* Data for this task
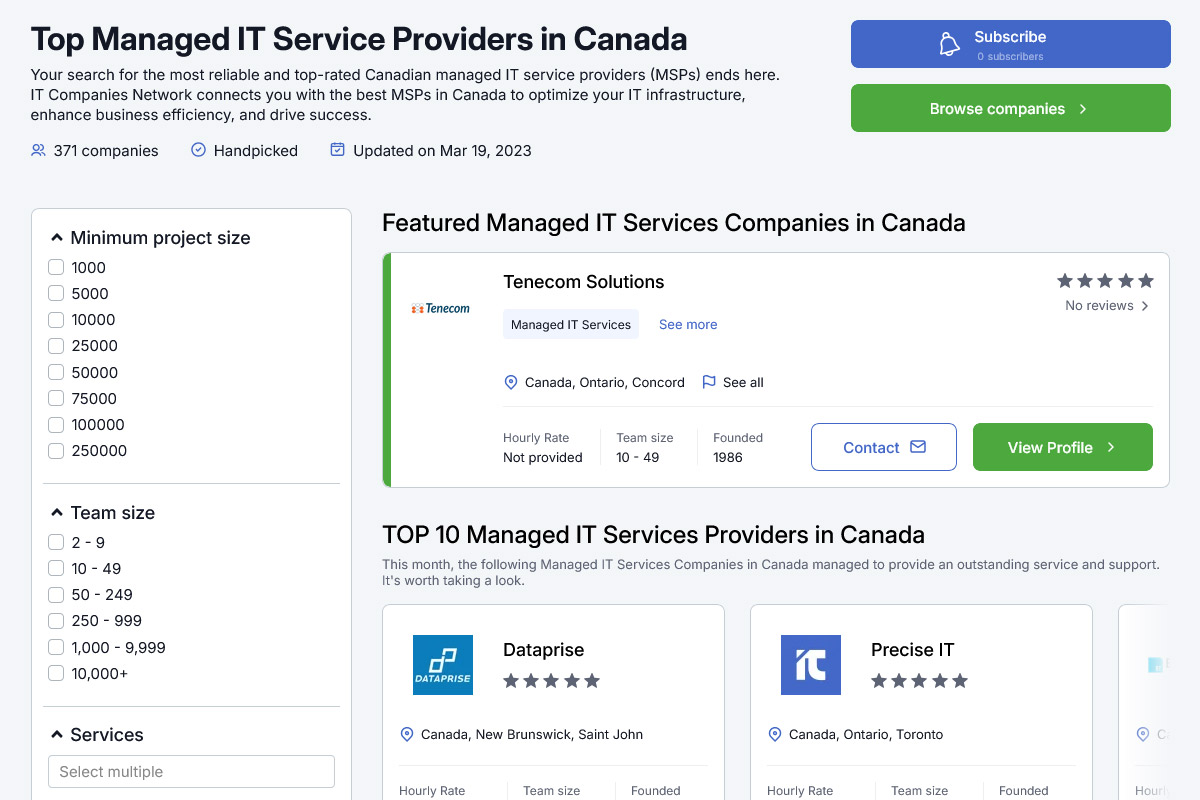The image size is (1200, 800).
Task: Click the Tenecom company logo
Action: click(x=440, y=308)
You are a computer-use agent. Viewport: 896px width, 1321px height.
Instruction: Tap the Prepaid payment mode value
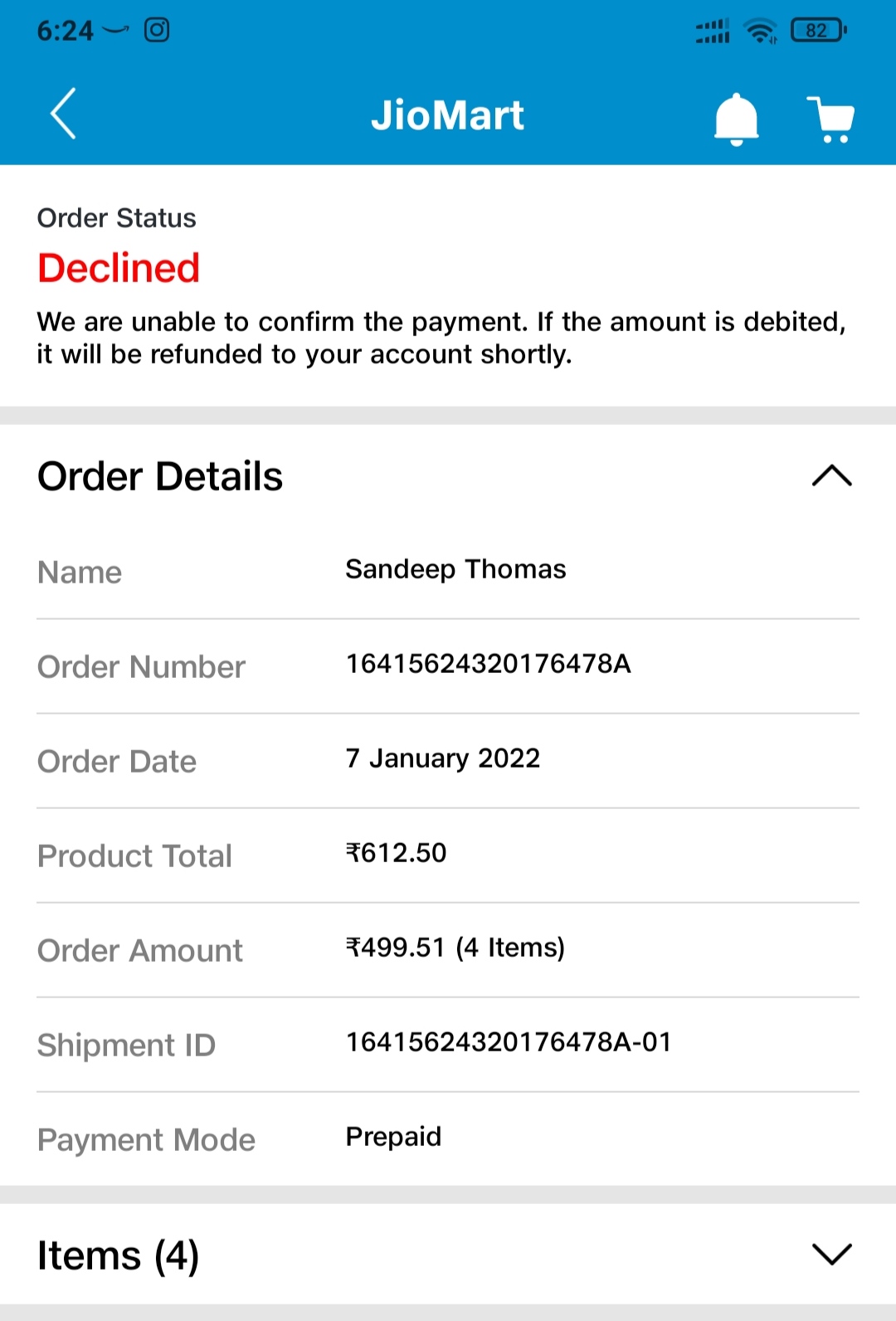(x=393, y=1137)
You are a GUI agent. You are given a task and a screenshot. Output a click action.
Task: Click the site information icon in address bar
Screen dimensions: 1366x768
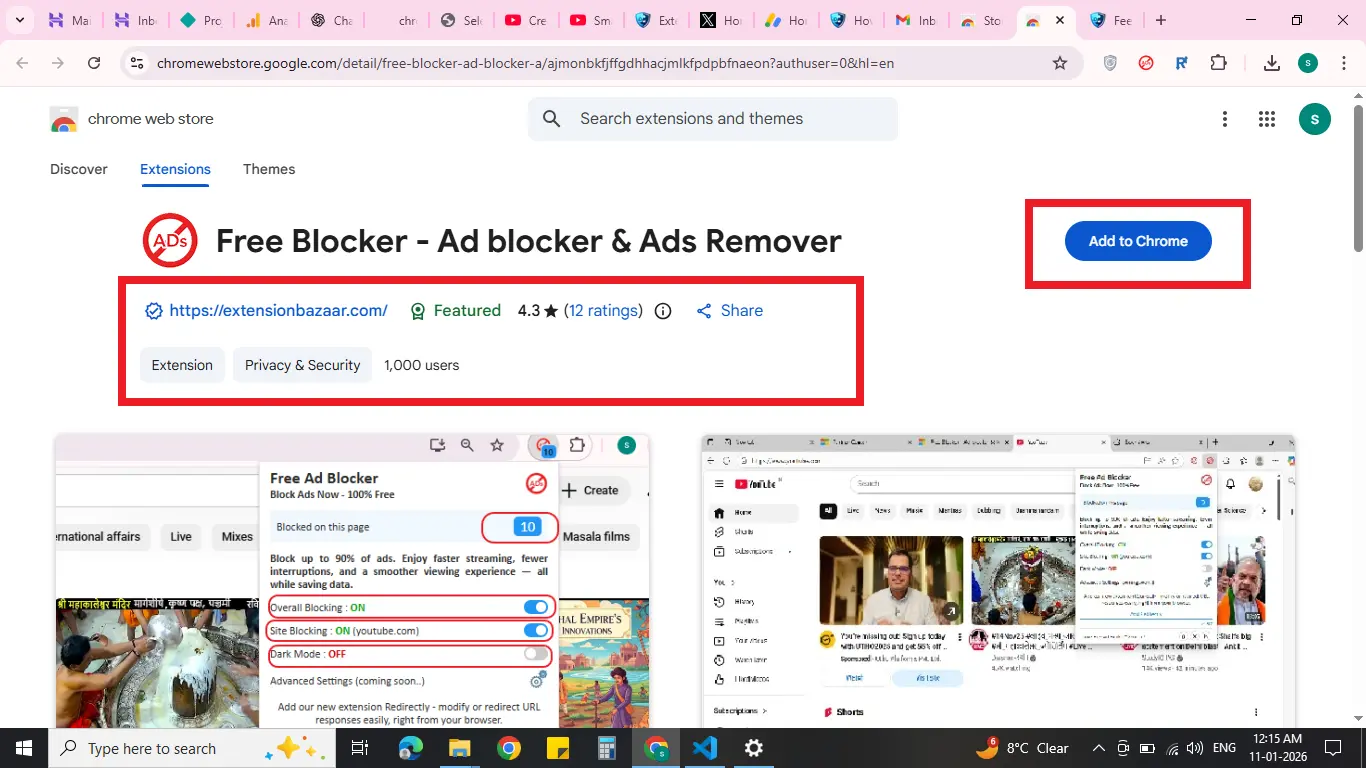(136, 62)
---
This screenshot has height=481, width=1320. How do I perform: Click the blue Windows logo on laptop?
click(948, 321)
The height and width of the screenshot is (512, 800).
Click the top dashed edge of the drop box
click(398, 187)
...
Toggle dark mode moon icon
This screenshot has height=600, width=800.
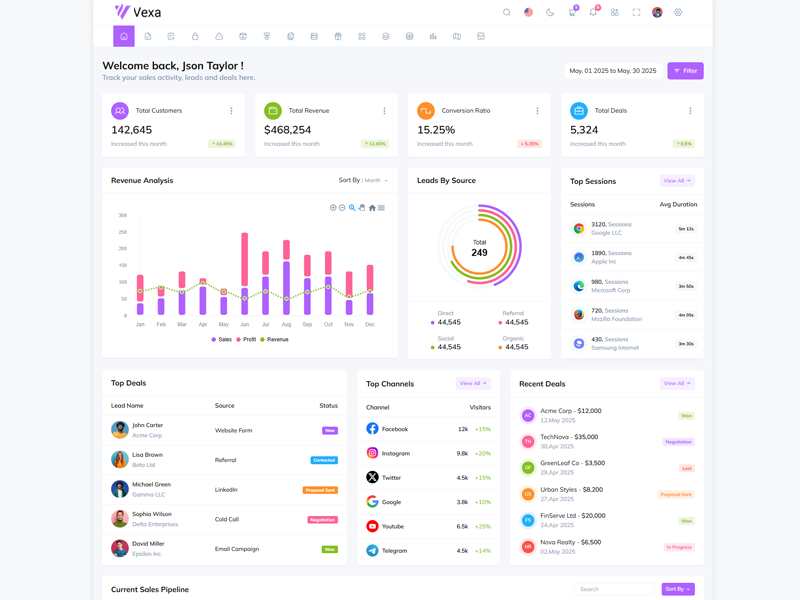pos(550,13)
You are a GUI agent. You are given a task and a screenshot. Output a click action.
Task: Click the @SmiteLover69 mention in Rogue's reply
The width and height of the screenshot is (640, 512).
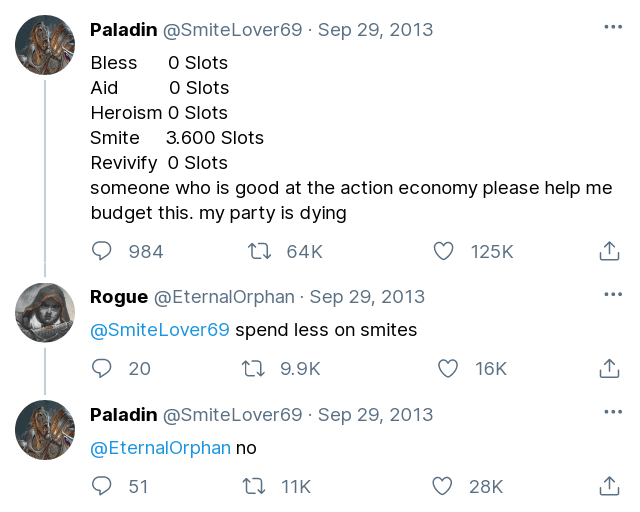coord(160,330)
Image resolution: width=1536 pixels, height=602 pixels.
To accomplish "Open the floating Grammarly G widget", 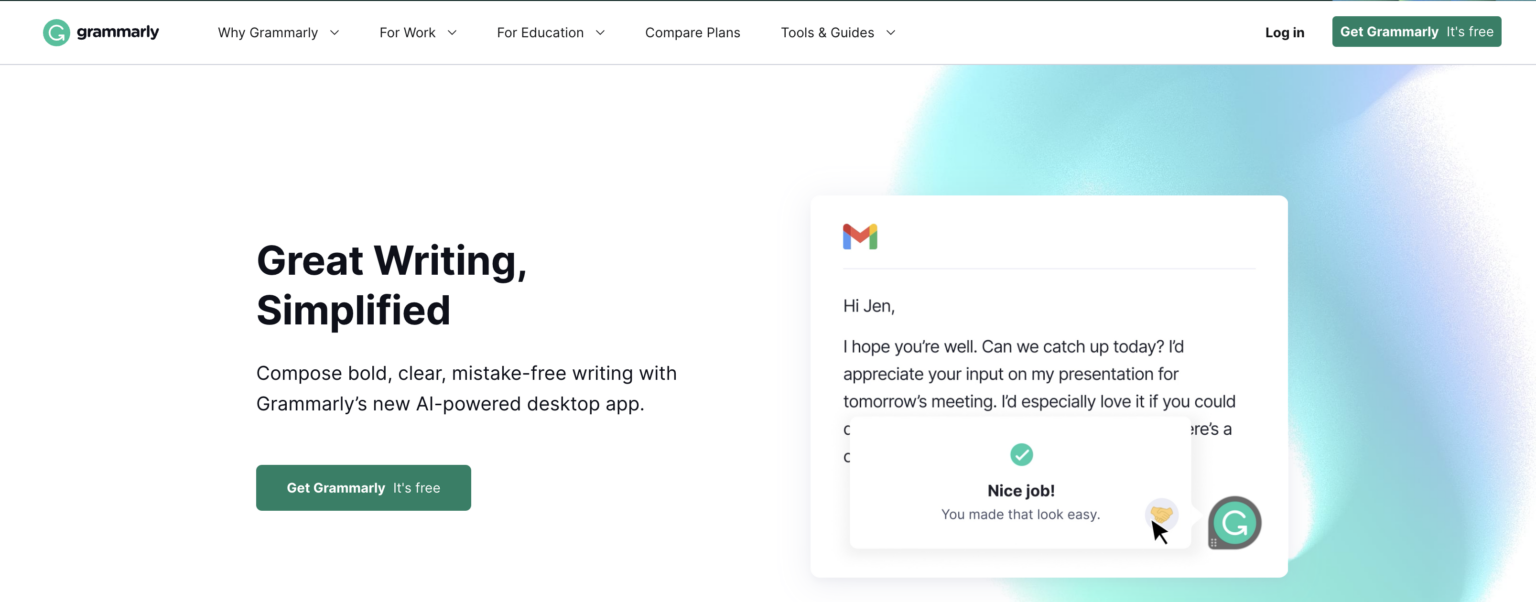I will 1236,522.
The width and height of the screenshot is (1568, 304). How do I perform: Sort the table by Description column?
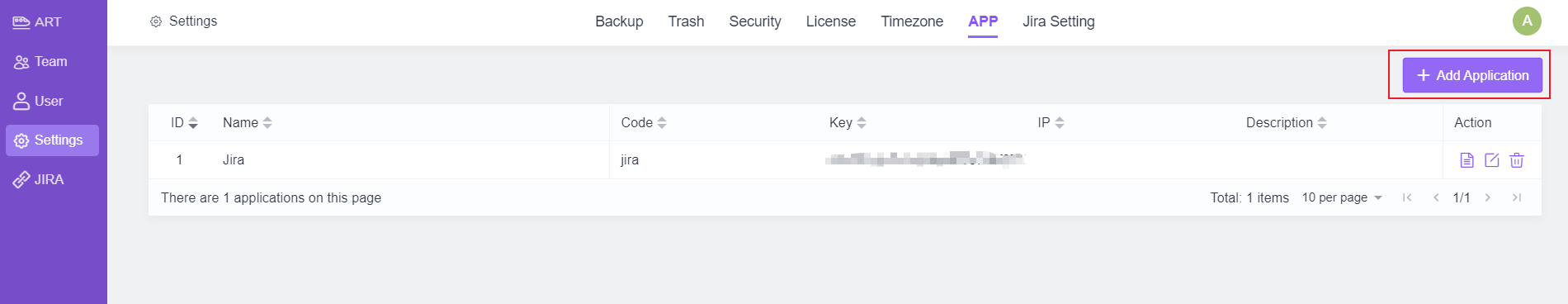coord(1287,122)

* Task prompt
Go through the data and show every line where "icon" occurs.

* Output of the exercise
Task: Click the site information icon in address bar
Toggle dark mode moon icon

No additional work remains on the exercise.